I suppose I am not a Yank anymore. After fleeing the States of the past 9 years I am totally using my Aussie passport. Lived here 22 years, and the States 41 years but now my China work visa says Aussie. ‘Hey World I’m OK.” Yet everyone says I sound like a Yank. Just don’t get it.

Sacha is doing so well, so maybe a little bit of my parenting rubbed off. His new DVD is so good but of course it seems everyone is doing a new DVD (except me – I am just writing an e-book on tofu – tofu.neuage.us). And yes Facebook/Twitter/youtube was blocked in China but it seems my blog links show up in Twitter and Facebook even if I don’t see them in China.

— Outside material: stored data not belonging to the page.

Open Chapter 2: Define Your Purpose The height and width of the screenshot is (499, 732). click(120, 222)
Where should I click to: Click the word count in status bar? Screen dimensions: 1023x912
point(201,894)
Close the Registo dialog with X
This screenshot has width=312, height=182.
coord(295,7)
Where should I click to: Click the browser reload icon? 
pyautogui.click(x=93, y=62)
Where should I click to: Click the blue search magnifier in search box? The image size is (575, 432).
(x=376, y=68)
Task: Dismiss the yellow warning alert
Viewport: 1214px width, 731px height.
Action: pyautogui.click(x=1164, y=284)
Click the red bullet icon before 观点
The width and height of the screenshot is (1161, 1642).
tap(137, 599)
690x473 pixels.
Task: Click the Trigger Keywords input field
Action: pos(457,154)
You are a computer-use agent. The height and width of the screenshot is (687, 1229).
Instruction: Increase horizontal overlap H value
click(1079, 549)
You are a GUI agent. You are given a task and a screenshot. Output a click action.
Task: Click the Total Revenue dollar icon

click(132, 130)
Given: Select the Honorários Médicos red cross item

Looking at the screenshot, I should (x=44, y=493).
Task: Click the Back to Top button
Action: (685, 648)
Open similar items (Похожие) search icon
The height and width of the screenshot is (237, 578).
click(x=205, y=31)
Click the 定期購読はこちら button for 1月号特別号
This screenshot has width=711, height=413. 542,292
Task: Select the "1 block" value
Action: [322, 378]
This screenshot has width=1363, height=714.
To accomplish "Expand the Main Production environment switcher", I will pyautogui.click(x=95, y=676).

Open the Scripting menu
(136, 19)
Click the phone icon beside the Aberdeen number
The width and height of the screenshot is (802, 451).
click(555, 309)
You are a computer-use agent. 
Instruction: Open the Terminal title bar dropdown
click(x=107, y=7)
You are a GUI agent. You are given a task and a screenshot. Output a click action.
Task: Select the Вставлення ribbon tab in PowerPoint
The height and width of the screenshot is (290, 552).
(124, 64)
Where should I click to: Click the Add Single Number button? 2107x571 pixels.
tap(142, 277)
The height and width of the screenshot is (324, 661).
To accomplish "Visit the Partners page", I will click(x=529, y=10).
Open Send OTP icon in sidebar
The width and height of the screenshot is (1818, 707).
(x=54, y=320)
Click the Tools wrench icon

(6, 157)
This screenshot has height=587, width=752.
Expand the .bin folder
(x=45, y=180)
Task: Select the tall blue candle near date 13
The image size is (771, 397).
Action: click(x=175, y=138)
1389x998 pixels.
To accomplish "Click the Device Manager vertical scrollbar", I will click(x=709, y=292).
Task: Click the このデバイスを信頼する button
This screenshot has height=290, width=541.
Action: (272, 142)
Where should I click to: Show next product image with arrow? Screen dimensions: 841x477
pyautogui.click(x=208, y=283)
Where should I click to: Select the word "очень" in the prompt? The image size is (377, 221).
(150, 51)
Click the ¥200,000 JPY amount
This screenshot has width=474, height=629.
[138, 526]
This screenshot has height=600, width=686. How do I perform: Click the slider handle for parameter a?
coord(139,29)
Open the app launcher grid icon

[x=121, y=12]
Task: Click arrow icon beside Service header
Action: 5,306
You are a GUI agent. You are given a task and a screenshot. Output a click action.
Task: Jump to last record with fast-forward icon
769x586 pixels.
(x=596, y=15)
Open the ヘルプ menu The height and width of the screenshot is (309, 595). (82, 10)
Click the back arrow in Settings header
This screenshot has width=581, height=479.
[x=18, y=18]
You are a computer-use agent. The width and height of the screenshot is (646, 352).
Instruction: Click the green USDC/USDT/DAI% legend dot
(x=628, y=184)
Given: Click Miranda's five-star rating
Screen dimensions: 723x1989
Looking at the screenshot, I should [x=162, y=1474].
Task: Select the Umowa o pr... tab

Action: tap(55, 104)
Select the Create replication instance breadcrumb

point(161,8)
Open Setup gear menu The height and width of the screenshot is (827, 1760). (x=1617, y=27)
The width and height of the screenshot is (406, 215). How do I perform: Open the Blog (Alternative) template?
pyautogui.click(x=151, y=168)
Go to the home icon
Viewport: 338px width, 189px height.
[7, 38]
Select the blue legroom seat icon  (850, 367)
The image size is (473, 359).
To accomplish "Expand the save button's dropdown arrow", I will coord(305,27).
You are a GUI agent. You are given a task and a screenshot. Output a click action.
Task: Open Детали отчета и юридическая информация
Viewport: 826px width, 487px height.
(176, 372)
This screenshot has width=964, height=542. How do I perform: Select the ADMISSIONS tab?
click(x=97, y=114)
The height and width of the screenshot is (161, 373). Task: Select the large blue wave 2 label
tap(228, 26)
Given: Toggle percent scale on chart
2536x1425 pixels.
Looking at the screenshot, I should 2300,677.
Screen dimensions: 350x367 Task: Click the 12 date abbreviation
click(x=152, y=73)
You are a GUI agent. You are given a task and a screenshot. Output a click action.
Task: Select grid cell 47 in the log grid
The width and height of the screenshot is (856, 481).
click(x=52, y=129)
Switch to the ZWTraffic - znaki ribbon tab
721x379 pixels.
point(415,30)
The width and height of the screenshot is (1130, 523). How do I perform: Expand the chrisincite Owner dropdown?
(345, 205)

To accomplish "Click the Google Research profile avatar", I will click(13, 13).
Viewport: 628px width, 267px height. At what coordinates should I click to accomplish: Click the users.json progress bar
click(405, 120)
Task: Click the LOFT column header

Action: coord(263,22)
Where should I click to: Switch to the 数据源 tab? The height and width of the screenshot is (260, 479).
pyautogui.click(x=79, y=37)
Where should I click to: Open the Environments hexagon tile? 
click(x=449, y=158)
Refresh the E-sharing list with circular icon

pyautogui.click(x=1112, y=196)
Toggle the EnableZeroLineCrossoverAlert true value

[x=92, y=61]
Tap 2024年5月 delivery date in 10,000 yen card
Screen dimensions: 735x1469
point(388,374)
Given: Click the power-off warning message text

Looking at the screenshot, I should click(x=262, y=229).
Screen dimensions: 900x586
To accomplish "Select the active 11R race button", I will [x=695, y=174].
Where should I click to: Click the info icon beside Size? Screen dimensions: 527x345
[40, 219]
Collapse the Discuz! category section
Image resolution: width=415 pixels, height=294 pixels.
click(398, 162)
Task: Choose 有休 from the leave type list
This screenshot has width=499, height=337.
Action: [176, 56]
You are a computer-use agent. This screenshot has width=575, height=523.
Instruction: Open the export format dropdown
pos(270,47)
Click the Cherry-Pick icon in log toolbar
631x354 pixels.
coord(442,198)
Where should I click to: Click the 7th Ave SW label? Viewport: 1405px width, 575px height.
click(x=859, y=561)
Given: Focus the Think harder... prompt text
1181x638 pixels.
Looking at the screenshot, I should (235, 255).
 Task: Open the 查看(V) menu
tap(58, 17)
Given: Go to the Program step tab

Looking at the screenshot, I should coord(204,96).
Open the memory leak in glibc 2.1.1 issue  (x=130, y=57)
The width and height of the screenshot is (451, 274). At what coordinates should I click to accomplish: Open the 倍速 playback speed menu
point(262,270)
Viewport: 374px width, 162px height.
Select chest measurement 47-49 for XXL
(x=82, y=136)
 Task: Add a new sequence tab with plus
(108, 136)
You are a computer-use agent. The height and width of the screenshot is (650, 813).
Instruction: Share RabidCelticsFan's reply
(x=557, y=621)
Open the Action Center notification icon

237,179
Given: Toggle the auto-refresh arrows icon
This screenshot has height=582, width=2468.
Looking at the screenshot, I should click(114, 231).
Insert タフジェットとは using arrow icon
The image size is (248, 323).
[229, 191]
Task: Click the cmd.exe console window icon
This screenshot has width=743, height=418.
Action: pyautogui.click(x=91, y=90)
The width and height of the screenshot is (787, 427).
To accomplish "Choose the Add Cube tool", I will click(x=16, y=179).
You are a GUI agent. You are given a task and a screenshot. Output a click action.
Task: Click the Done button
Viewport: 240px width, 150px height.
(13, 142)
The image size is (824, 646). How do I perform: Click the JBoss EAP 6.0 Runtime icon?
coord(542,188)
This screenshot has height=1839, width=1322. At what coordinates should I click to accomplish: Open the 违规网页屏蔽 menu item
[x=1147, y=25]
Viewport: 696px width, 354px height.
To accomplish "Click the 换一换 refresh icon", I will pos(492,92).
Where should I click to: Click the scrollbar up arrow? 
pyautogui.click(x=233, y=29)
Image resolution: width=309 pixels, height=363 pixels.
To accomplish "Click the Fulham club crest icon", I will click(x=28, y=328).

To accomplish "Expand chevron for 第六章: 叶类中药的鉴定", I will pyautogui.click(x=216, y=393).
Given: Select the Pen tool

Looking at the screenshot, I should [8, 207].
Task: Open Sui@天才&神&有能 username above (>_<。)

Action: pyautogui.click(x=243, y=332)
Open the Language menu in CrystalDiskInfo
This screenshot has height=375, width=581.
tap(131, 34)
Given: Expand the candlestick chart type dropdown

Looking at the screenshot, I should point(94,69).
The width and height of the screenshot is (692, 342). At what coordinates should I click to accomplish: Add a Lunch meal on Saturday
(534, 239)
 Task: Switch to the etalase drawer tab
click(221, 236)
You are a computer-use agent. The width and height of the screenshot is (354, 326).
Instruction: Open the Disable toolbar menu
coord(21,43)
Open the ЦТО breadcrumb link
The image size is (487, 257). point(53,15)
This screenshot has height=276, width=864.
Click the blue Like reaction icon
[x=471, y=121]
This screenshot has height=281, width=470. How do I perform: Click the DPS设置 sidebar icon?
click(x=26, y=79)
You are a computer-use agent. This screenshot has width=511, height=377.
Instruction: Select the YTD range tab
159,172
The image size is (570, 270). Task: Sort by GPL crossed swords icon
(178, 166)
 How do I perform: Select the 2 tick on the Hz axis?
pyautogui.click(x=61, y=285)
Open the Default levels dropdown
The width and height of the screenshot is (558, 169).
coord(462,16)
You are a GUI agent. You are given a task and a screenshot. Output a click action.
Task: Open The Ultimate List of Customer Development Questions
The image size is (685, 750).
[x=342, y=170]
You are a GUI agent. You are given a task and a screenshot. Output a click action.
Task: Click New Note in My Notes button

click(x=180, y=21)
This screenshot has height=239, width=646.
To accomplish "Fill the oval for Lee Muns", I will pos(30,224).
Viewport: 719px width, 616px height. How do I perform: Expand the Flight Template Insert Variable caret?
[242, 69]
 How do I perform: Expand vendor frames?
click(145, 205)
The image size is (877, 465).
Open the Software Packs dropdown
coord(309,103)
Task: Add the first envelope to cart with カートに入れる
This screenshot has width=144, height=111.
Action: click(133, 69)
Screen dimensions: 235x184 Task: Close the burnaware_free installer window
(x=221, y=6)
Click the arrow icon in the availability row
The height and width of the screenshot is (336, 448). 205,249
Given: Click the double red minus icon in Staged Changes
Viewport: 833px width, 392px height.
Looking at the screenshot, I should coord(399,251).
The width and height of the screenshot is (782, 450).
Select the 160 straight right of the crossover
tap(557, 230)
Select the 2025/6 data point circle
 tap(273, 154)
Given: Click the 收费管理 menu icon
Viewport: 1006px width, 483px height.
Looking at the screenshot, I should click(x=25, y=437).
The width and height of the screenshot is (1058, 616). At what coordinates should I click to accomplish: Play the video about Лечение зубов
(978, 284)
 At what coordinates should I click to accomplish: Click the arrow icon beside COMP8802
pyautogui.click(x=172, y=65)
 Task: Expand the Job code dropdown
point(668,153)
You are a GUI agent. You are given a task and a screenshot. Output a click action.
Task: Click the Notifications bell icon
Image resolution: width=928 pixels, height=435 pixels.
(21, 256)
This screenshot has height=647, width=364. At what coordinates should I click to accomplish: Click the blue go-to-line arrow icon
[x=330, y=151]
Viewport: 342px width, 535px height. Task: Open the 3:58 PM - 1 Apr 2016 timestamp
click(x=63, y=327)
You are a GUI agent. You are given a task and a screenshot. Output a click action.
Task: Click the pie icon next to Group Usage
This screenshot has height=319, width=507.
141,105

This is our second home in airbnb. In Harlem we lived for 17 days in Penny’s pad, we learned a -lot about her from her photos and poems all over the walls. In Melbourne we are at Imogen Manins’ studiom http://elwoodstudio.com.au/ which is only a few blocks from Sacha’s house. From the posters on the wall we learn that Imogen, http://www.imogenmanins.com/about.htm, is a cellist with lots of awards.

Staying in airbnb places http://www.airbnb.com/ is so much better than hotel rooms.

Now it is 6.30 AM, still dark outside, mid-winter and all, and I am ready to go back to bed. But I am starving and all we have is a loaf of bread. See I am wealthy.